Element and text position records
>> START
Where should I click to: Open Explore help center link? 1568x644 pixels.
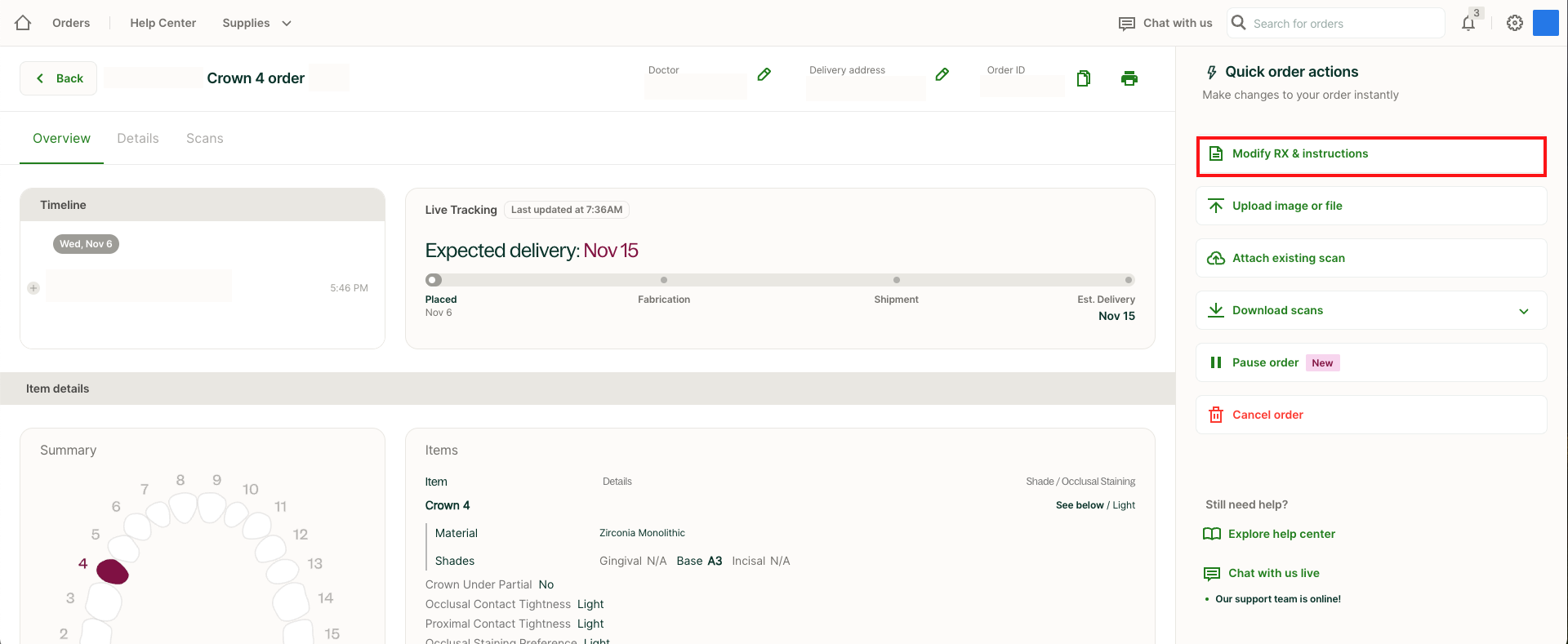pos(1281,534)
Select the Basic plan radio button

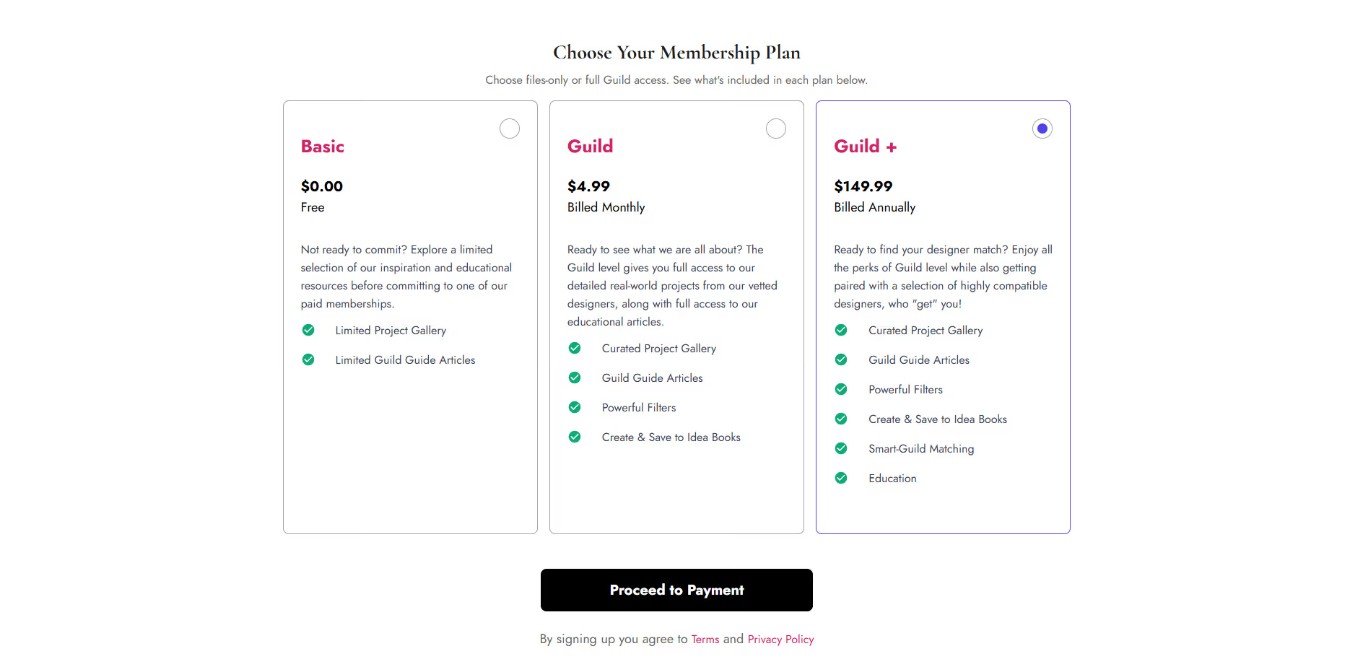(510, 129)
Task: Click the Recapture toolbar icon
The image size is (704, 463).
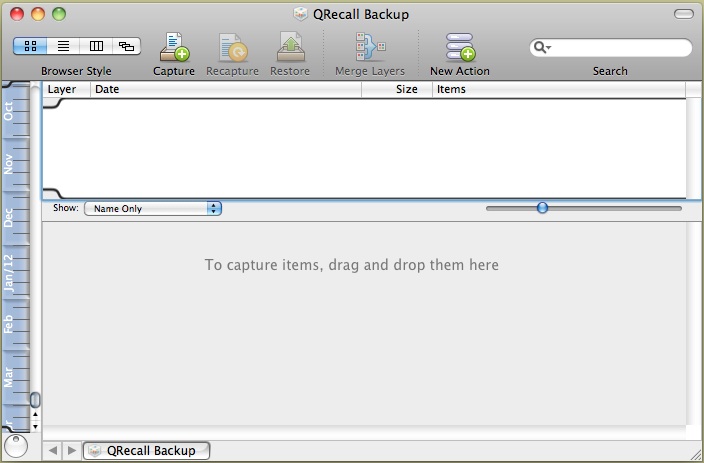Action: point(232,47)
>> END
Rewrite the records starting at the line that contains "Select the Basic plan radio button" and continuing through the end of the records, substituting "menu bar" for "toolbar" and changing nothing else. Leave the pictures out of the answer.

Select the Basic plan radio button

(510, 129)
Task: Click the Recapture menu bar icon
The image size is (704, 463).
Action: point(232,47)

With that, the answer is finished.